24 to the power of 8 = 110.075.314.176
I have already written a computer program which can solve this, however the computer program estimates it takes 19 hours on a 2.0 gigahertz AMD Athlon
Using dual core could solve the problem over night, though I do not feel comfortable running my PC at night unattended.
So now I have the idea to make this program run when my computer is idling during the day, it should also be able to store it's progress so that it can continue after it was shutdown.
(Idea for now is to make it multi threaded and assign a low thread priority
so it can run during the day when I use my computer and it's not doing much
so it can use the reserve computational horse power).
(I still have to try these "idle/reverse" ideas to see which one works best without interrupting my web browsing or music listening too much ;))
My system has 4 GB of ram, so other ideas could be to store a data structure partially which could keep some computations so that it doesn't have to be
done again... Though memory lookups might be a bit slow so not sure if that makes any sense.
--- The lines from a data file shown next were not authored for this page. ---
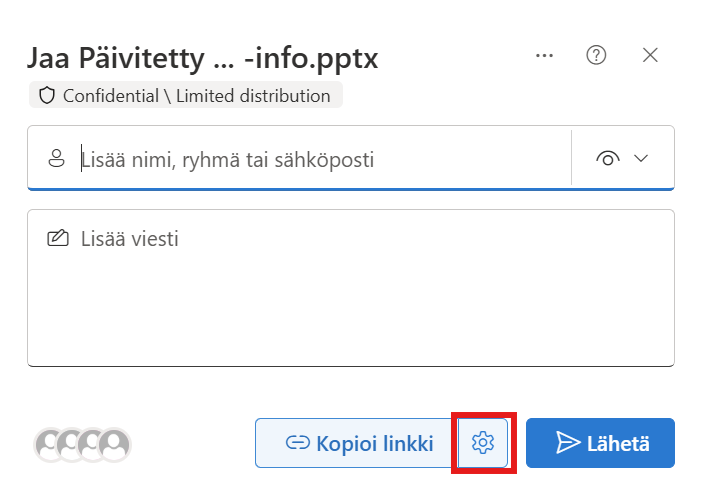The height and width of the screenshot is (487, 705).
Task: Expand the permission chevron dropdown
Action: [641, 158]
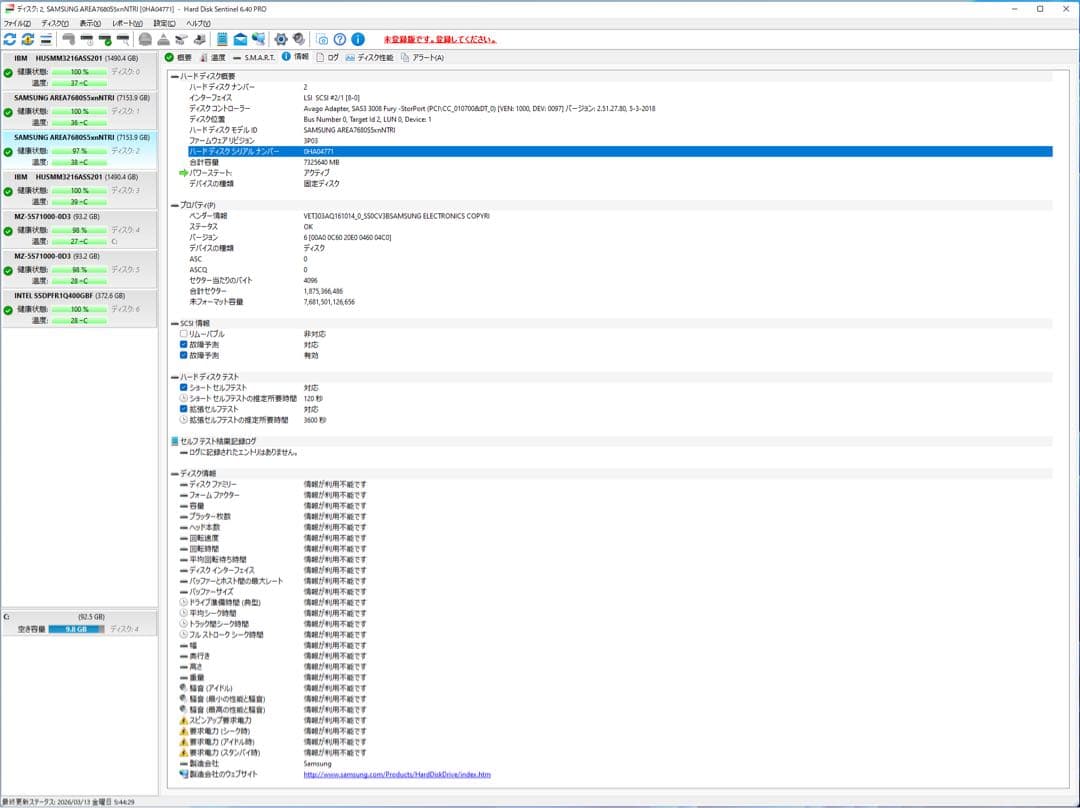Open the ディスク(D) menu
This screenshot has height=808, width=1080.
pos(54,23)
I might also try GPU/Cuda since there seems to be lots of loops/reoccurences
of the same computations that will happen over and over again... So maybe
cuda can detect "same branch execution" and some "computations" and might
speed it up, not sure about that.
Just the 8 index loops already cost a lot of instructions. Since there are
only 24 permutation it would be enough to store it in 5 bits. Perhaps a
rounded floating point which increases by 1/24 might be enough to trigger
the 4th bit from incrementing when it actually needs to.
2x2x2x2x2 = 32 (it should increment bit 6 when the 5 bits reach 24).
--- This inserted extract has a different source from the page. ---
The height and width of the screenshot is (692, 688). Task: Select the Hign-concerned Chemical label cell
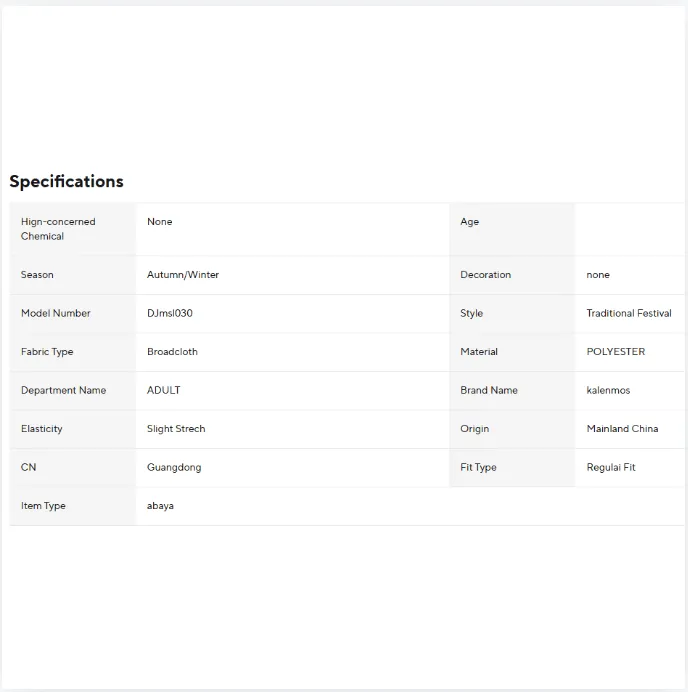[x=73, y=229]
So the idea here was to create 8 indexes from just 1 index being incremented
to create the 8 combinations of indexes "instruction cheaply".
Not sure if this will work, just an idea I might try :)
Then those bits would still need to be extract and makes. So perhaps on
older systems this is not efficient.
The 8 indexes need at least 3 instructions, 1 index increment, 1
comparision, 1 jump.
The inner loop contains some while loops to increment attack index per
Each number has a "alive" variable which starts at 1.0 and is decreased everytime it's attacked.
Once a number is dead below 0.0000001 it's considered dead and can no longer attack.
(Since victory table was described as integers above this can also be read
as: Alive starts at 100 and once it goes zero or negative it's dead).
Anyway the main reason why I wrote to this/these groups is that the numbers themselfes are not that larger and can fit in a byte, even a few bits.
Thus they will fit into SSE registers and such and I also know SSE has some permutations instructions.
I am not expert at SSE but I am wondering if there are perhaps some SSE1/2/3/4/5 instructions which can help at solving/computing this problem ?
Now the question you might be wondering about is ? What am I actually trying
to compute ?
Well the final output could simply be the number of victories that each
attack order has had per number. I am particullary interested in victories
of number 4. So that would be sufficient for now.
Number 4 has 24 permutations.
So I want to know how each permutation of number 4 performs under all other circumstances/permutations of all other numbers/combinations and so forth.
This basically requires the entire set to be computed and then record number
of victories for for example Group X number 4.
Only the results of one group needs to be outputted since the two groups are
a mirror of each other.
Also during the development of the computer program I finally had a
successfull implementation by keeping it as simple as possible and working
with direct variables, instead of much more complex arrays.
Later on I made a more code efficient version which uses arrays/lookups and such. It was much harder to try the array approach at first since it becomes mindly complex and can obscure "vision to a solution".
So I suggest anybody trying to implement a solver for this to keep the code
as simple as possible at first, since this is already an 8 dimensional
problem with a 9th dimension.
Also it was interesting to see the Delphi for loops not allowing array
fields as loop variables, so those loops will need to be fleshed out anyway,
or one big linear loop could be used and then 8 indexes calculated from
That approach will probably be necessary for a cuda solution anyway... 32
bit might be sufficient if remainders are reincluded in the conversion from thread/block dimensions to linear dimension back to 8 dimensional indexes.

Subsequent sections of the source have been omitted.